The state government today announced four new fish habitat projects worth $267,000 to make fishing better across Victorian rivers.
Victorian Minister for Agriculture, Jaala Pulford, today announced new projects on the Goulburn River in Seymour, downstream from where the Goulburn Broken Catchment Management Authority (CMA) has installed nearly 300 snags for native fish such as Murray cod.
“It’s great to see all the project partners – including local anglers, landholders and government agencies – working together to improve our rivers,” Pulford said.
Goulburn Broken CMA will manage two of these new projects worth $69,000.
The first will install snags in the lower Goulburn River at three sites near its confluence with the Murray River.
The second will place boulders and snags into the water to create more diverse fish habitats on the Rubicon River.
Increasing fish habitats is a great way to improve fishing in the long term because it provides new homes for fish where they can feed, shelter and breed.
The iconic Snowy River will benefit too, thanks to a $110,000 project to be undertaken by the East Gippsland Catchment Management Authority.
This project will improve fish habitat density and connectivity that will assist stocked populations of Australian bass and other migratory native fish.

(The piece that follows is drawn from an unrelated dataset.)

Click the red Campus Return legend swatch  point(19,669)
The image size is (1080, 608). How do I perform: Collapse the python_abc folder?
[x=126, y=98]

The fourth new fish habitat project is on the Mitta Mitta River where the North East CMA will deliver $88,000 worth of fish habitat work between Lake Hume and Eskdale.
Adding habitat also helps optimise the return to anglers from annual stockings of Murray cod, grown at the Victorian Fisheries Authority’s Snobs Creek hatchery. More than 135,000 Murray cod fingerlings have been stocked into the lower Mitta Mitta River since 2012.
The new fish habitat projects are funded through recreational fishing licence fees and are part of the 2017-18 Recreational Fishing Licence Large Grants Program.